[Text provided]:
Row-loop profile: 9555 rows in 34.5s (3.61 ms/row) | row=34.2s
  [resolve=33.4 validate=0.2 enrich=0.0 populate=0.0 row_other=0.6]
  loop_overhead=0.3s

Buckets (wall time, accumulated per row via time.perf_counter):

Bucket Covers
resolve _resolve_handler_and_validate (handler + type resolution)
validate handler.validate_create (Pydantic DTO)
enrich handler.enrich_csv_row (per-handler hook; DB for some)
populate ModuleHandlerService(...) + populate_defaults
row_other rest of _process_row: filter, factor-key build, DataEntry()
loop_overhead outside _process_row: CSV parse, blank skips, progress

A DB-bound segment (hidden lazy-load N+1) shows as a large bucket dominated by await time; a CPU-bound segment shows as large under no concurrency. The breakdown tells which, without guessing.

Result: resolve was 33.4s of 34.5s — and the fix

The trace ended the guessing. Not Pydantic (validate=0.2), not DB (populate/enrich≈0): 97% of the time was resolve, in lookup_data_entry_type_by_kind (seed_helper.py). For every row it linearly scans all ~23k factor keys to infer the row's data_entry_type from its kind:

keys = [k for k in factors_map.keys() if k.__contains__(f":{kind}:")]  # per type, per row

That's O(rows × factors) ≈ 9555 × 23k ≈ 220M substring checks ≈ 33s — so a CPU bump barely helps; it's an algorithm problem. (The original "23k factors" hunch was right, just via a per-row rescan, not memory.)

[Exercise objective]:
Decide whether each statement agrees with the profiling notes above. Answer yes or no for each and quote the words from the notes that decide it.
1. Pydantic validation accounted for most of the row-loop time.
2. The slow lookup scans all factor keys once for every row.
3. A faster CPU would largely cure the slowdown.

[Material shown]:
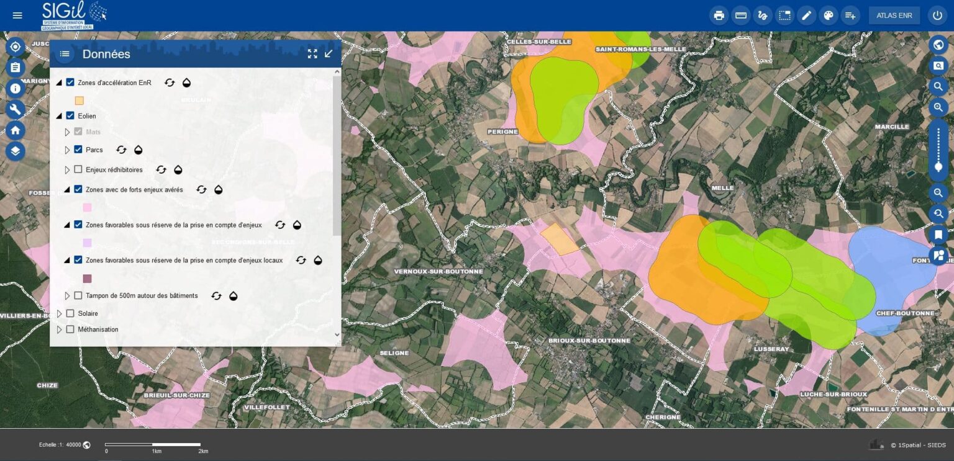Collapse the Zones d'accélération EnR group
The image size is (954, 461).
60,81
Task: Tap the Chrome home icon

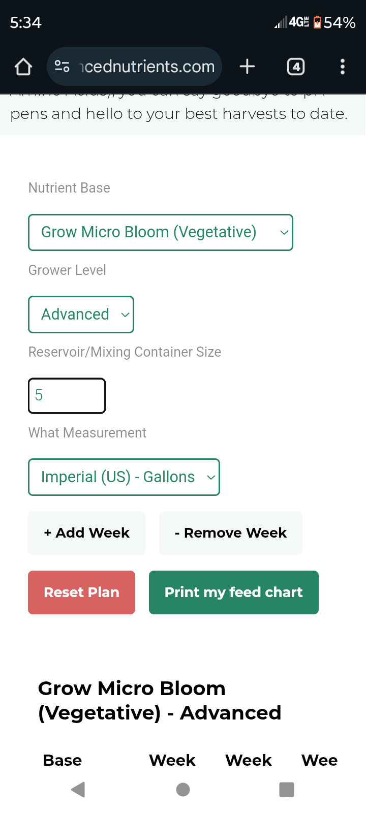Action: coord(23,67)
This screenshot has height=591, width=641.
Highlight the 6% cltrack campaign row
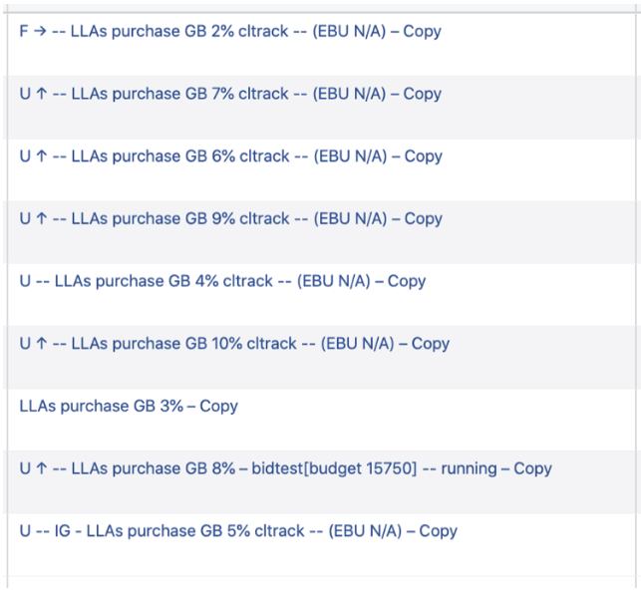click(x=230, y=156)
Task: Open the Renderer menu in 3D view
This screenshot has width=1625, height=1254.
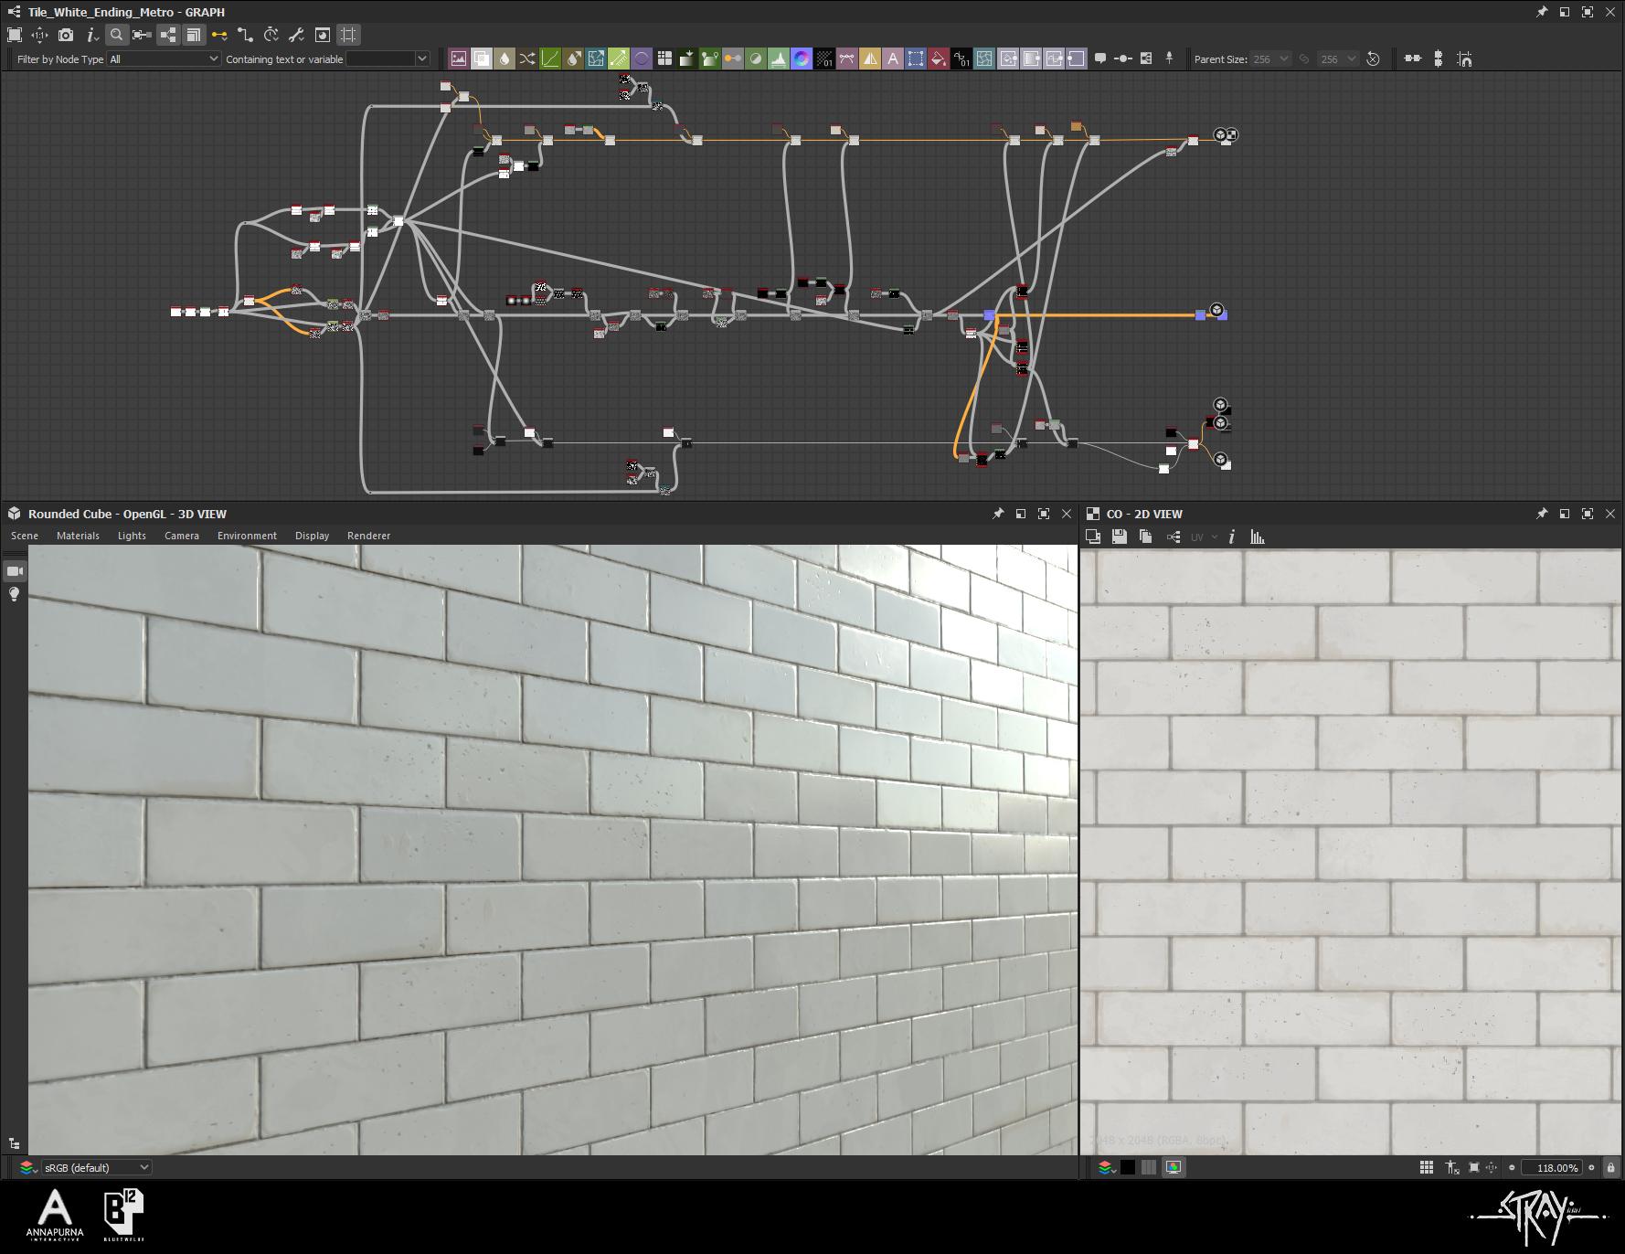Action: click(368, 536)
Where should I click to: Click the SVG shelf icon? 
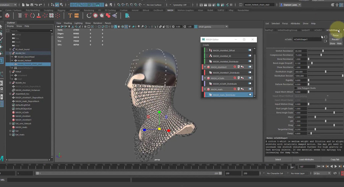[76, 16]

[Result of this task]:
1. No: "Not Pydantic (validate=0.2)"
2. Yes: "For every row it linearly scans all ~23k factor keys"
3. No: "so a CPU bump barely helps; it's an algorithm problem"